Odet tidak ingin meneruskan pembicaraan semacam ini, tapi dia tidak akan bisa menghindari dari ibunya. Untung saja ini sudah masuk jam tidur Dastari, karena jika ada anak itu di sini, Dastari akan menjadi salah satu permasalahan yang seringnya membuat Odet kesal.

"Maksudnya aku harus bilang perasaanku ke Bima?"

"Iyalah! Apalagi? Jangan sampai urusan perasaan itu malah bikin kalian jadi selingkuh pas punya pasangan."

Seda langsung berdehem tak nyaman dan menggaruk lehernya dengan tatapan ke arah lain, menghindari istrinya yang sekilas juga bisa membaca maksud Seda.

"Jangan dipendam, kamu harus bicarakan. Apalagi kalo urusannya sama orang nggak peka. Nanti malah bikin masalah lain di hidup kamu. Ibu bilang gini karena berdasarkan pengalaman ibu sendiri, loh, Odet."

Odet langsung mengangkat kedua tangannya. "Oke, oke. Aku akan ingat semua nasihat ibu, tapi nggak bisa aku lakui dalam waktu dekat. Bima pasti bakalan kaget, bisa jadi malah dia yang nanti menghindar."

"Ya ... bener, sih. Pokoknya harus segera, Odet. Jangan tunggu sampe numpuk masalah."

Ya, Odet berharap tidak akan ada masalah yang terjadi nantinya.

*

Paginya, Odet masuk kerja dengan pikiran yang sedikit berkecamuk. Meski begitu, Odet tetap bersikap profesional. Apalagi yang menjadi atasannya adalah Anggada Prabu yang banyak maunya.

"Kenapa kamu jadi lebih kalem pas di kantor sekarang?" tanya Anggada yang berada satu lift dengan Odetta.

"Karena saya sudah resmi menjadi asisten Anda, Pak."

Anggada menganggukan kepalanya. Rupanya itu alasan yang Odet punya. Tidak akan ada yang bisa membuat perempuan itu menurut selain kejelasan.

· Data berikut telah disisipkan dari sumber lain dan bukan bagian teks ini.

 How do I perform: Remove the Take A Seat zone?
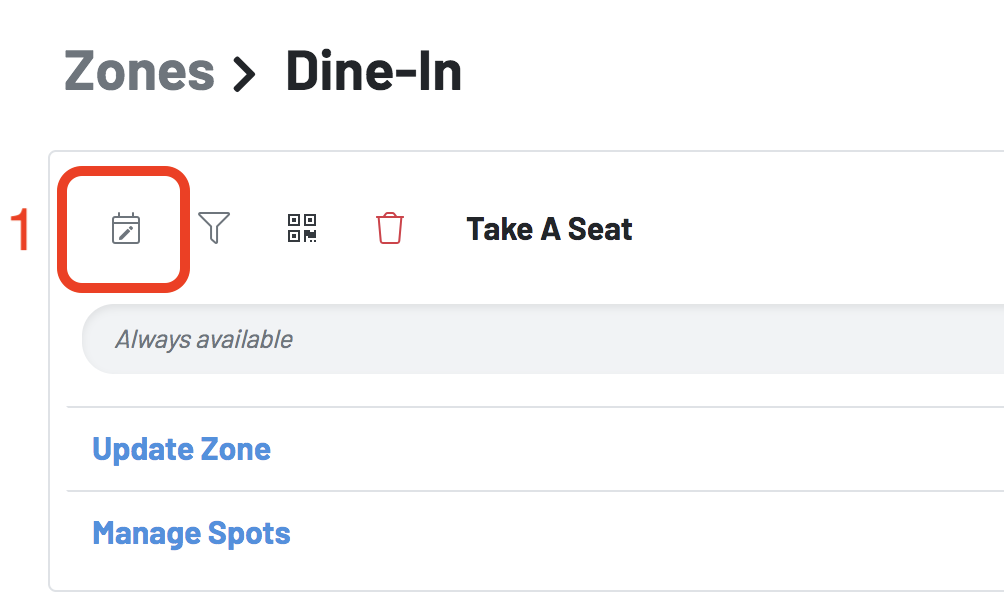(x=389, y=228)
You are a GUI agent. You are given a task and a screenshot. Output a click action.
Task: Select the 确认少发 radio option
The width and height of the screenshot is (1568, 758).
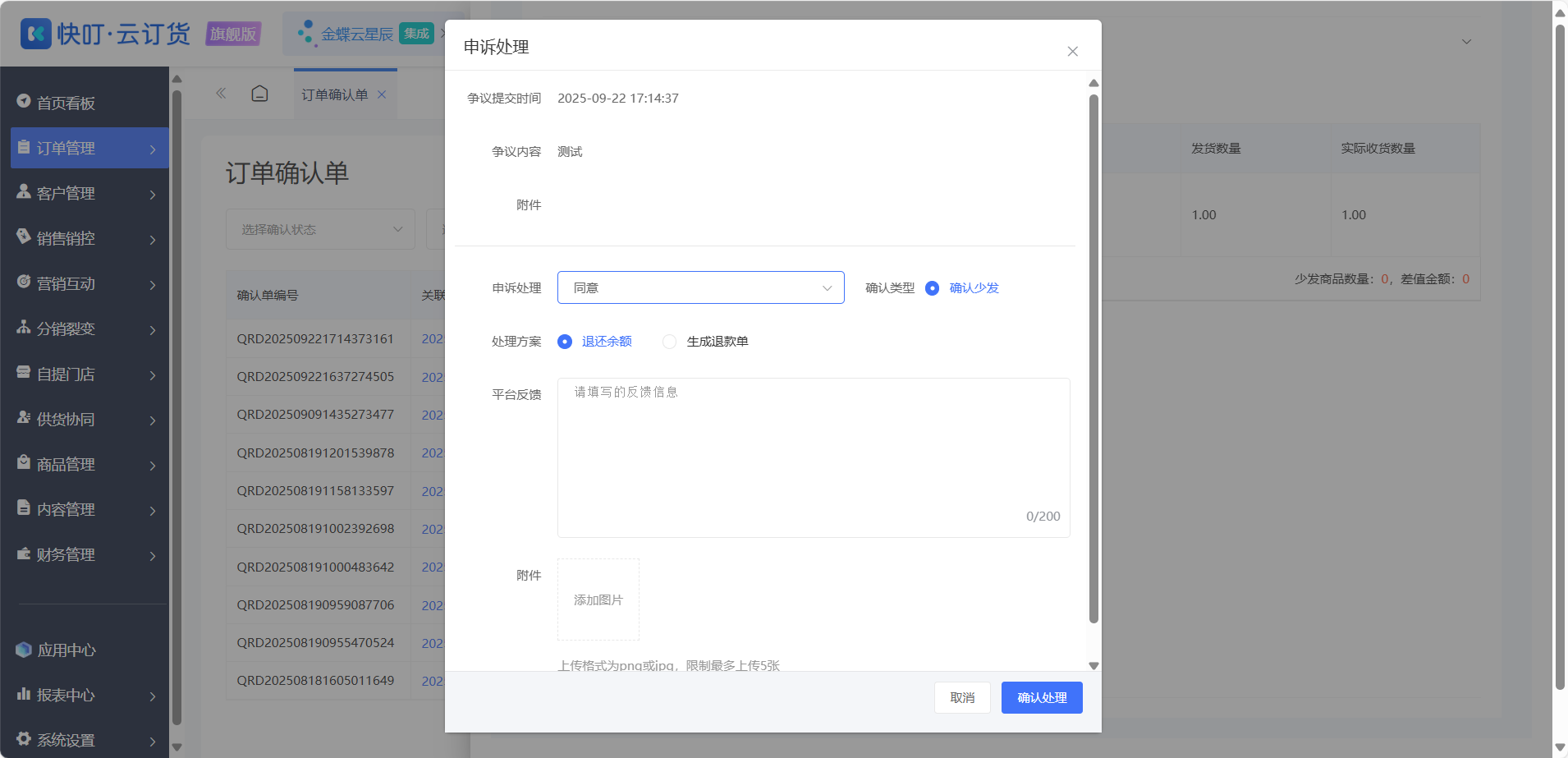tap(932, 288)
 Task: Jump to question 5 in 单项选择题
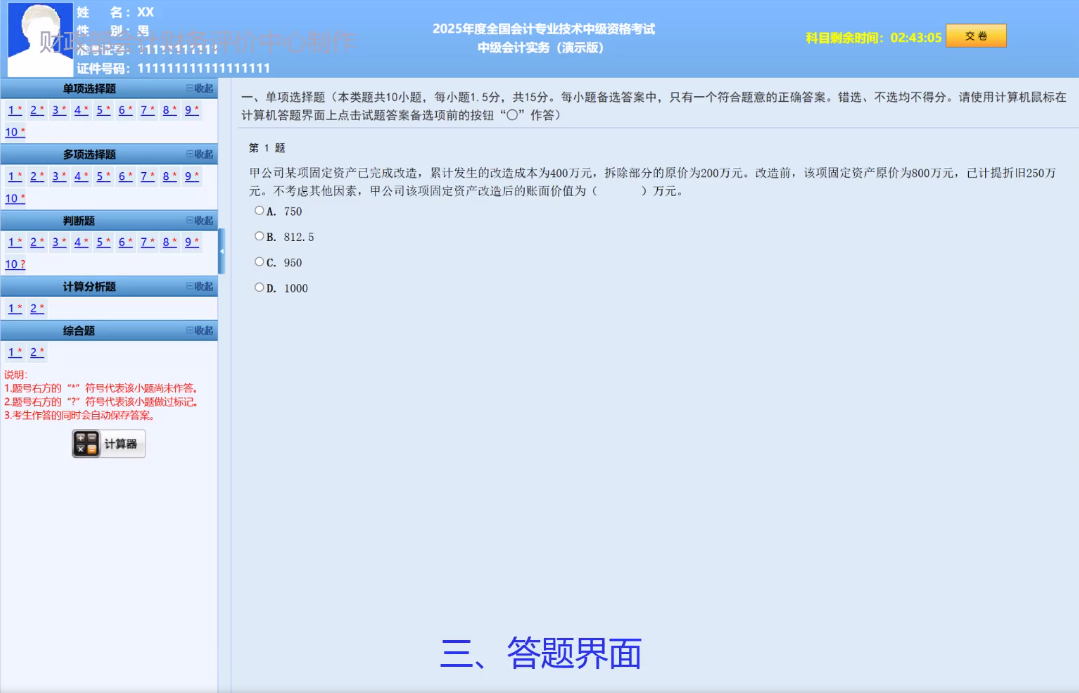[98, 110]
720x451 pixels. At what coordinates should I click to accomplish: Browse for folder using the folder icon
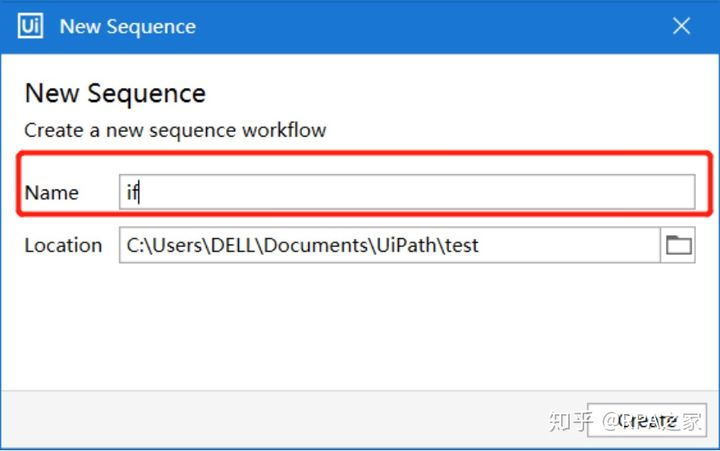click(x=679, y=245)

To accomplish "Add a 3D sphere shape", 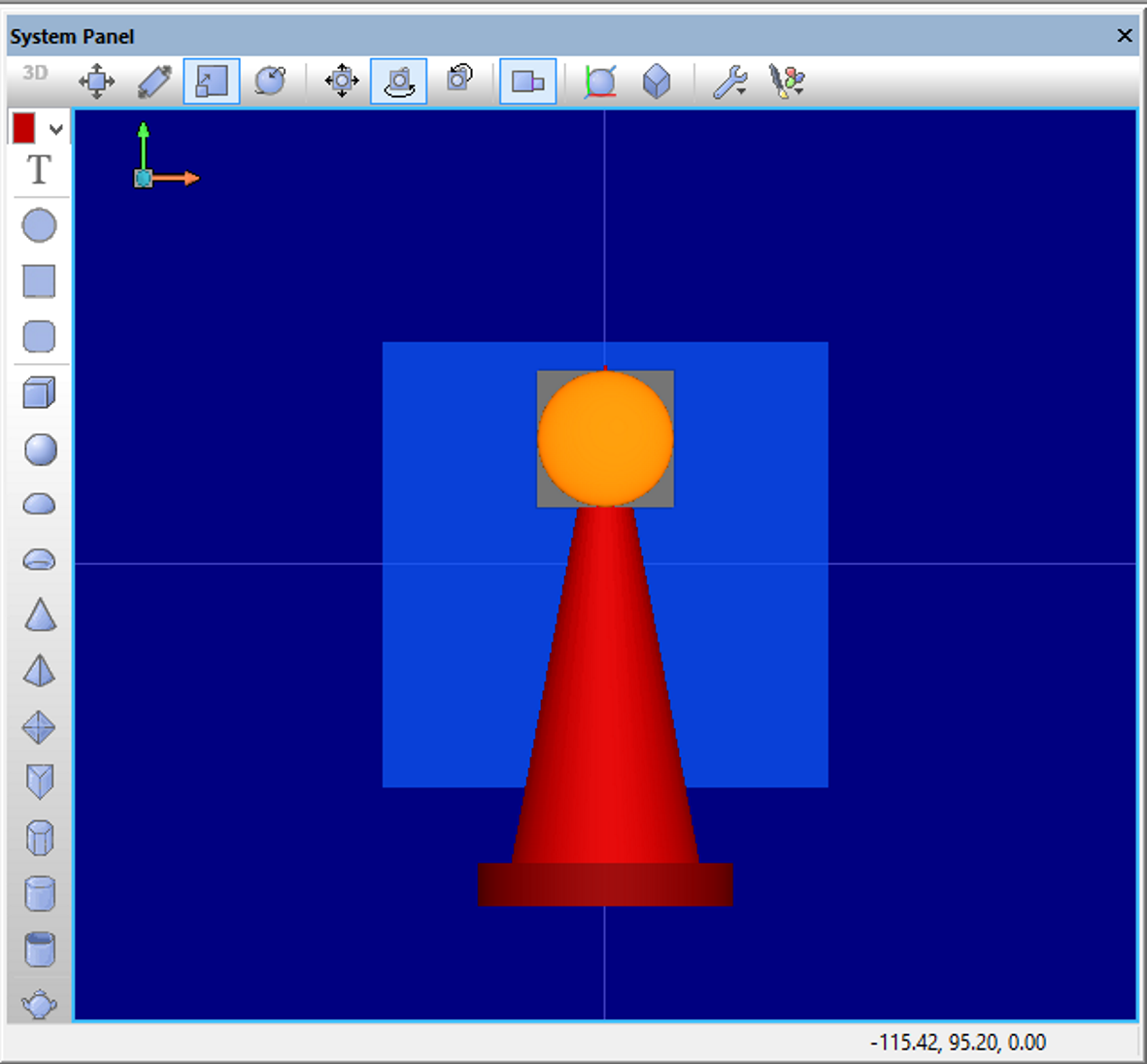I will pyautogui.click(x=40, y=449).
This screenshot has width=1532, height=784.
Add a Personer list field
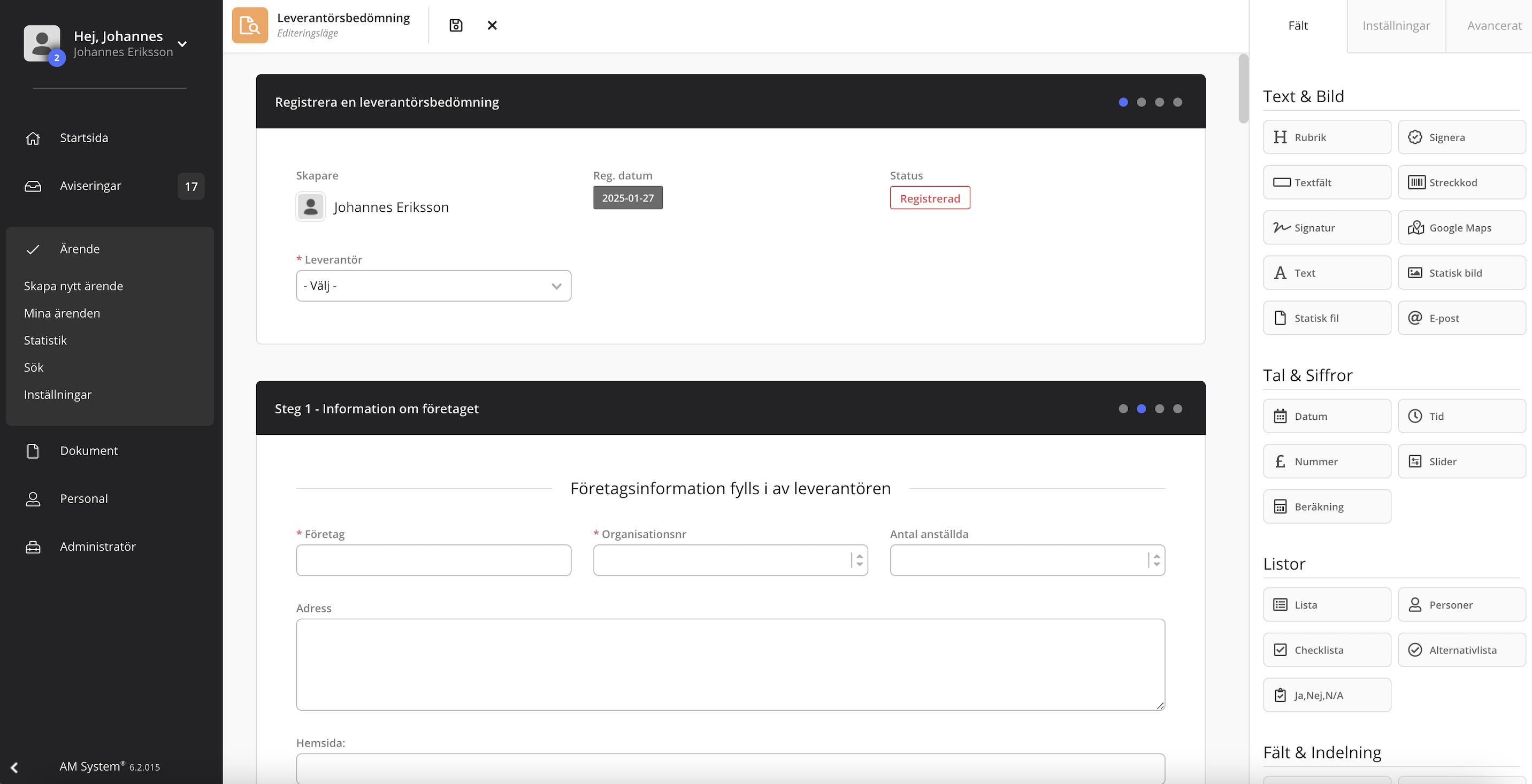[1461, 604]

"Temani saya makan," ucap Anggada sembari mendorong bahu Odet pelan.

"Apa?" Odet tidak tahu bahwa dirinya akan digiring oleh Anggada menuju parkiran. Niat semula Odet akan turun untuk makan siang di kantin, sayangnya Anggada sudah lebih cepat memutuskan segalanya.

"Pak? Saya mau makan di kantin."

Anggada yang memasang sabuk pengaman menggeleng tidak setuju. "Makanan di kantin itu menunya nggak sehat."

"Terus?" Odetta tidak paham dengan makna kalimat itu.

"Saya mau asisten pribadi saya mengonsumsi makanan sehat. Ini berhubungan dengan kesehatan dan fisik kamu. Ke depannya, akan semakin banyak acara yang kita datangi bersama. Kesibukan kamu akan sama dengan yang saya miliki."

Odet tidak ingin berspekulasi, tapi dia merasa bahwa jam kerjanya akan seperti sebelumnya. "Jadi ... saya harus lembur dan bekerja sesuai jam kerja Anda, Pak?"

Anggada menoleh pada Odet sekilas, bibirnya menyungging ke atas. Sepertinya tadi Anggada sedang menggoda Odet. Iya, kan?

Kenapa rasanya jadi kayak tokoh di novel roman? Atasan dan bawahan?

"Mikirin apa? Kamu jangan mikir hal yang aneh-aneh. Kita lembur buat kerja, bukan buat pacaran."

Odet mengernyit. "Bukan saya yang bilang. Lagi pula ... kok, Bapak bisa bilang hal itu? Bapak yang berpikir begitu, ya?"

Anggada memang tidak bisa bicara sembarangan di depan Odet. Dasar anaknya Seda Dactari!